Tarea breve 1 >> ¿Puedes copiar completas, y solo esas, las líneas de los registros entre la que contiene "libstrigiqtdbusclient0_0.7.8-1ubuntu2_i386.deb (125, 1677)" y la que contiene "libstrigihtmlgui-dev_0.7.8-1ubuntu2_amd64.deb (121, 1157)", ambas incluidas, aumentando en 143 cada número de las coordenadas de sus respuestas?

ARTÍCULOS, 3
Por David Martínez Romero
Gustave CAILLEBOTTE, Los acuchilladores
Prólogo
III
Hace unas pocas semanas se produjo un animado debate
en un foro del que me siento afortunado miembro, en torno a la intención
programática de Albert Rivera, a la sazón presidente de Ciutadans-Partido de la
Ciudadanía —Ciudadanos, para los amigos—, de crear un Silicon Valley
en España. Albert Rivera parece destacarse como una de las nuevas y flamantes
figuras de la política española a menos de un año de las elecciones generales que
tendrán lugar en diciembre de 2015 (presumiblemente, dado que aún no han sido
oficialmente convocadas), y que como todo parece indicar supondrán el final del
bipartidismo en la democracia parlamentaria del Reino de España.[1]
Aún queda por demostrar si el final del bipartidismo traerá consigo una
erradicación de la corrupción, el caciquismo y el clientelismo que corroen la
sociedad española y que, en última instancia, suponen tanto aquí como en el
resto de las democracias occidentales (to each, his own)

Material proporcionado >>
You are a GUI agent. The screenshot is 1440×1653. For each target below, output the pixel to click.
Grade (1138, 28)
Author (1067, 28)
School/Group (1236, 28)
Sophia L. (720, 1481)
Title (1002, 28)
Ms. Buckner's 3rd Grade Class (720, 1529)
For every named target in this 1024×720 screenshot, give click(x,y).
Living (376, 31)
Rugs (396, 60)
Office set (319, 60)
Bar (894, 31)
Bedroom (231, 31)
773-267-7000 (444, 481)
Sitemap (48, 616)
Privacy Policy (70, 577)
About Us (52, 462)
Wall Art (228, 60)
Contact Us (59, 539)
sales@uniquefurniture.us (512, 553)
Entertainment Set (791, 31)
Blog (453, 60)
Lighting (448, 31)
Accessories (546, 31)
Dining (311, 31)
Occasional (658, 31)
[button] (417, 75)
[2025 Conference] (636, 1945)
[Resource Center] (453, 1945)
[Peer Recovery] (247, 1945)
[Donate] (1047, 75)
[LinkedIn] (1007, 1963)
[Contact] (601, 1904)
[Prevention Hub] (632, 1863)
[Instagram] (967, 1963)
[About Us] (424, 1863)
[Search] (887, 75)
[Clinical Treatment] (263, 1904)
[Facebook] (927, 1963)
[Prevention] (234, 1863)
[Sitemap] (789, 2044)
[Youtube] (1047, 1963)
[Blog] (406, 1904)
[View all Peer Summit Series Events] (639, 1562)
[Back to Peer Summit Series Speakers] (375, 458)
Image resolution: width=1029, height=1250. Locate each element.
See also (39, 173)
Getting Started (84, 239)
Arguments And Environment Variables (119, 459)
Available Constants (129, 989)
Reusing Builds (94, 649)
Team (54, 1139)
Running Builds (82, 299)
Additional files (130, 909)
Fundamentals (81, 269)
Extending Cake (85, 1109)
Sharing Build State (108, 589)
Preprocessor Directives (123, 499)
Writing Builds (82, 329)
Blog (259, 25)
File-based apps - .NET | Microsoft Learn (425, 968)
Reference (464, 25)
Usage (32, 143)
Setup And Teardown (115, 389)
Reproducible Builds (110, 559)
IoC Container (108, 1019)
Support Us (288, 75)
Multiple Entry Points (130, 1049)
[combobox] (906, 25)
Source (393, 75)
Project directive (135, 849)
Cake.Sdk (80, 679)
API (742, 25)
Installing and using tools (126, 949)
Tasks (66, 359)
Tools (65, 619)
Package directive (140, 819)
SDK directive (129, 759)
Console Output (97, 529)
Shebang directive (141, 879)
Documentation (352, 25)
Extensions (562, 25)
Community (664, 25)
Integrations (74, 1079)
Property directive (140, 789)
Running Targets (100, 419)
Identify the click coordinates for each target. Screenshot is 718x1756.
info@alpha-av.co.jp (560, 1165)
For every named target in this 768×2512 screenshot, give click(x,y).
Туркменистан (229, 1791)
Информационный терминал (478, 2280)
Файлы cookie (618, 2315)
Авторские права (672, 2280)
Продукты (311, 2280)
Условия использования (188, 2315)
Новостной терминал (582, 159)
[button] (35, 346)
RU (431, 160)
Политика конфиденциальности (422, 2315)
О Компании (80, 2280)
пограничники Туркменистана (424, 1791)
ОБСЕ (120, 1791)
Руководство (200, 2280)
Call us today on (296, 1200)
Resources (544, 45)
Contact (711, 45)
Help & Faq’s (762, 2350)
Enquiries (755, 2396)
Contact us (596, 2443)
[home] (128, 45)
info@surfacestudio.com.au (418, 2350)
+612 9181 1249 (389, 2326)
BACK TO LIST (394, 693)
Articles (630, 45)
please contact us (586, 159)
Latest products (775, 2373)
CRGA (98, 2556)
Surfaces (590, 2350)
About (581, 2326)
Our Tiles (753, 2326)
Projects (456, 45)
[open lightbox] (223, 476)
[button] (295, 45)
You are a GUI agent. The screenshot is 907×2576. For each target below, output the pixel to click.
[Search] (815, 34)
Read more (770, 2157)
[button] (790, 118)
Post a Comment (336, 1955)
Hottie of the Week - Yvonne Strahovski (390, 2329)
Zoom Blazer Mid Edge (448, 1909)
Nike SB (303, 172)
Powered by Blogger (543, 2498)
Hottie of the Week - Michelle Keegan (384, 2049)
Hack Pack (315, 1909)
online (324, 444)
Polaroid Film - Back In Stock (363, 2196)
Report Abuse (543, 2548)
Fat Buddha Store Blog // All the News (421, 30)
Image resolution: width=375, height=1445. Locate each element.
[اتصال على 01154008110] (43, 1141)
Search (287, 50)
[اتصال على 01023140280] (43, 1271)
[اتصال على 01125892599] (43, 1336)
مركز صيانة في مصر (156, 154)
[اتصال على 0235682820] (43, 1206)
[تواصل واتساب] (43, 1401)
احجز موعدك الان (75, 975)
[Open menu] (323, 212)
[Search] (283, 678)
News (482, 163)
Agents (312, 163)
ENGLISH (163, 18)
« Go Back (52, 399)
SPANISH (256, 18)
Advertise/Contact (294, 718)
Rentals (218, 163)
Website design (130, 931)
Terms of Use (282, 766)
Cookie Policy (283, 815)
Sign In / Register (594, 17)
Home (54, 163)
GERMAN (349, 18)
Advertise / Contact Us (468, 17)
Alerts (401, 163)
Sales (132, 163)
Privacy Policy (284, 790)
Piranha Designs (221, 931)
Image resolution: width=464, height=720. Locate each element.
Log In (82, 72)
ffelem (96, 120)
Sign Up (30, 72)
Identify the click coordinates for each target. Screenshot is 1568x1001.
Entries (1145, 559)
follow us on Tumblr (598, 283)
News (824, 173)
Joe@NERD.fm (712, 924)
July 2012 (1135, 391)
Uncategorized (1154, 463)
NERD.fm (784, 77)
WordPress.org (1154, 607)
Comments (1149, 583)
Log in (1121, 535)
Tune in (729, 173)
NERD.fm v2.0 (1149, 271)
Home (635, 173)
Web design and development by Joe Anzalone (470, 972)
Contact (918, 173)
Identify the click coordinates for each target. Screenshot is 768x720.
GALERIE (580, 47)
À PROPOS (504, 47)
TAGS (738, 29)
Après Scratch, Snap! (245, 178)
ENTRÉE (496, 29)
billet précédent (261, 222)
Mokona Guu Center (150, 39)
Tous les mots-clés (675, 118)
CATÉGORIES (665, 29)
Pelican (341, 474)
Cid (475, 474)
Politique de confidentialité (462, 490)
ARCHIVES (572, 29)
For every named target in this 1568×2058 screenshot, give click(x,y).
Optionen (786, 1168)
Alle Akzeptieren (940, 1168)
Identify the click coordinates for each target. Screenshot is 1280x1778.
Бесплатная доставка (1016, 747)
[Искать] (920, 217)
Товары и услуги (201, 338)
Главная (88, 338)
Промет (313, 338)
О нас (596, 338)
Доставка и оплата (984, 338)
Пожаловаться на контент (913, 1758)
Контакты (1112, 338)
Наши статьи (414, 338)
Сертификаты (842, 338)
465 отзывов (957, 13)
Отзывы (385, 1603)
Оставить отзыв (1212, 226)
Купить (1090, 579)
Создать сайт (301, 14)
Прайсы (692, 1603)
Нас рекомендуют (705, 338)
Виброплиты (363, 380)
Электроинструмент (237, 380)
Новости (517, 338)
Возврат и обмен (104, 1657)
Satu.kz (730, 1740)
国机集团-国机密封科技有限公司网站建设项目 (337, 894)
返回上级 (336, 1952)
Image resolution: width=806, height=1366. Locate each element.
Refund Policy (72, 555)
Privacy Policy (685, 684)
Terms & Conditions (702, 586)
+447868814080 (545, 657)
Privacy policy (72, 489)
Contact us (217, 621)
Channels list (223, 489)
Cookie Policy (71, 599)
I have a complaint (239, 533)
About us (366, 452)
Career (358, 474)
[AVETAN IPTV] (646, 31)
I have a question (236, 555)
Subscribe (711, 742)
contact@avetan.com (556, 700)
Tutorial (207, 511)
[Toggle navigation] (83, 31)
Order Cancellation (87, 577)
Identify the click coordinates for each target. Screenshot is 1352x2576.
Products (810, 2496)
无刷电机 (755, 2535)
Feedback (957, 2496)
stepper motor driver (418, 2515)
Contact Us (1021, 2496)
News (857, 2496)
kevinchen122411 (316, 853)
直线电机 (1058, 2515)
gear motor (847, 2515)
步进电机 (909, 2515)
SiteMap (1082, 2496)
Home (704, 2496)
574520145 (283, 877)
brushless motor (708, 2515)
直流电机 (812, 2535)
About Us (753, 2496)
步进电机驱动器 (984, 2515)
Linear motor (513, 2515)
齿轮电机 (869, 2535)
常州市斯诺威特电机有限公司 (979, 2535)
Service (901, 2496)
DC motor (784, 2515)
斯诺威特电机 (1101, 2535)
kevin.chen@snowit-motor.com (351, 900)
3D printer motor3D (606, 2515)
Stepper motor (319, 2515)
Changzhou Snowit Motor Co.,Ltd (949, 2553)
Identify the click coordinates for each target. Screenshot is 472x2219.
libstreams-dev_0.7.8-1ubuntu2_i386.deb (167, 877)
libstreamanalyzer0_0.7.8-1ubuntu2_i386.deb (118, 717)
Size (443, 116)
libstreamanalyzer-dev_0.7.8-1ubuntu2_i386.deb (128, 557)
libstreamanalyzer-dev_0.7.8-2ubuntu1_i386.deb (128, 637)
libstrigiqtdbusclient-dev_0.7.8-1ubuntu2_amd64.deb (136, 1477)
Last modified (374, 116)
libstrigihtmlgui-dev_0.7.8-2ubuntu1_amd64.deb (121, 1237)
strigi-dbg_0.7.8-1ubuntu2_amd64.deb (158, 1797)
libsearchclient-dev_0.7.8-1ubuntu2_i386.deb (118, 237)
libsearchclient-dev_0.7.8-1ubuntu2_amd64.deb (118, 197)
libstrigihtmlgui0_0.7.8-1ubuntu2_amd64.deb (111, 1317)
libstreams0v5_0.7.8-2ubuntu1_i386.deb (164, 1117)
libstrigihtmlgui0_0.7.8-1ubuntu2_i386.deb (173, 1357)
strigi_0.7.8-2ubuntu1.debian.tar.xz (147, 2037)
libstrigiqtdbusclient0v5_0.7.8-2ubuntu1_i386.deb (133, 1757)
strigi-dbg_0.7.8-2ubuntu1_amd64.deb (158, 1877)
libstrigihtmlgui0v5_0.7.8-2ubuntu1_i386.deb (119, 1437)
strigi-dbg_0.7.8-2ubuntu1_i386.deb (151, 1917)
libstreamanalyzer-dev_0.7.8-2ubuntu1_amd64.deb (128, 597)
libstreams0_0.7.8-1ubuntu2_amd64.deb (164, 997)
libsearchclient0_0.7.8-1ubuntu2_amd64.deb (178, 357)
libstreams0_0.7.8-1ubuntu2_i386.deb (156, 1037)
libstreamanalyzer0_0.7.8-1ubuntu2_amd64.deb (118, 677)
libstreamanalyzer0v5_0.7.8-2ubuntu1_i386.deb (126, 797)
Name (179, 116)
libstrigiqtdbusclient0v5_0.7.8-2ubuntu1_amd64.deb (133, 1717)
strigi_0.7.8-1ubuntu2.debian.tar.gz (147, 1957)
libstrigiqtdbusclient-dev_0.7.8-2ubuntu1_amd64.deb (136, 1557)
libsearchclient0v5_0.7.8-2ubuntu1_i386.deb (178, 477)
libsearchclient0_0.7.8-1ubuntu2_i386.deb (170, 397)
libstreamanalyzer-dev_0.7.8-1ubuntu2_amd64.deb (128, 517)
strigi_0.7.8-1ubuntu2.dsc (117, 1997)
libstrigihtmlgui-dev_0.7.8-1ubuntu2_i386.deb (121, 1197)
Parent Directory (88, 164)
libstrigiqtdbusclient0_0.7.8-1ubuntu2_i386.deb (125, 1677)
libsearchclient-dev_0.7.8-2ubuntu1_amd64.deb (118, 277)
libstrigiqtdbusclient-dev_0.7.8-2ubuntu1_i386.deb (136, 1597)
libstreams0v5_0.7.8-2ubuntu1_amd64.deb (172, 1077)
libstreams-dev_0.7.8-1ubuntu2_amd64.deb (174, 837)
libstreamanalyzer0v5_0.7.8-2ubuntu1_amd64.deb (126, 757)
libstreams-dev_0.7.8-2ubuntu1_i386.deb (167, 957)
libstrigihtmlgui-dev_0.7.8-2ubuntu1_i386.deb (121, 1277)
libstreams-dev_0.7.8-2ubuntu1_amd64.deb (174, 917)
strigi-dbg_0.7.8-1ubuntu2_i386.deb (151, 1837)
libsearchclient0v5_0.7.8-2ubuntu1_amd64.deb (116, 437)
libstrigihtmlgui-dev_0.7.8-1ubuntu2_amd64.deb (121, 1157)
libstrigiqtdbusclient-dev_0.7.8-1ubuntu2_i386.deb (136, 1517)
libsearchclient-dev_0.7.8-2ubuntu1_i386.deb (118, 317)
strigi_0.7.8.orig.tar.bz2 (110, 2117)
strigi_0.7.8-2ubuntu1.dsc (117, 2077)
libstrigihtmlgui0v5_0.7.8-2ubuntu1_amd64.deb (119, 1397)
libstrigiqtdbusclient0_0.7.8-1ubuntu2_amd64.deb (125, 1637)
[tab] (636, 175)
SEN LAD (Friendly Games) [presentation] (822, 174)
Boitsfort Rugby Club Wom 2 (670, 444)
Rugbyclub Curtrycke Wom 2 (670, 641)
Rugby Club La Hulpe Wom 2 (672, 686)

Tarea breve 2 >> Según el fragmento sobre Albert Rivera y el fin del bipartidismo, ¿concuerdan con él estas afirmaciones? (a) Albert Rivera era entonces presidente de Ciutadans. (b) Las elecciones generales de diciembre de 2015 ya estaban oficialmente convocadas. (c) El debate en el foro tuvo lugar hace varios años. Responde sí o no a cada una y cita las palabras del texto que lo deciden.

Respuesta correcta 1 >>
libstrigiqtdbusclient0_0.7.8-1ubuntu2_i386.deb (268, 1820)
libsearchclient-dev_0.7.8-2ubuntu1_amd64.deb (261, 420)
libstrigiqtdbusclient-dev_0.7.8-2ubuntu1_i386.deb (279, 1740)
libstreams0v5_0.7.8-2ubuntu1_amd64.deb (315, 1220)
libstreams-dev_0.7.8-1ubuntu2_amd64.deb (317, 980)
libstreamanalyzer0v5_0.7.8-2ubuntu1_amd64.deb (269, 900)
libstreams-dev_0.7.8-2ubuntu1_i386.deb (310, 1100)
libstrigihtmlgui-dev_0.7.8-2ubuntu1_i386.deb (264, 1420)
libstreams-dev_0.7.8-2ubuntu1_amd64.deb (317, 1060)
strigi-dbg_0.7.8-1ubuntu2_i386.deb (294, 1980)
libsearchclient0v5_0.7.8-2ubuntu1_amd64.deb (259, 580)
libstrigihtmlgui-dev_0.7.8-1ubuntu2_amd64.deb (264, 1300)

Respuesta correcta 2 >>
(a) Sí: «a la sazón presidente de Ciutadans-Partido de la Ciudadanía».
(b) No: «aún no han sido oficialmente convocadas».
(c) No: «Hace unas pocas semanas se produjo un animado debate».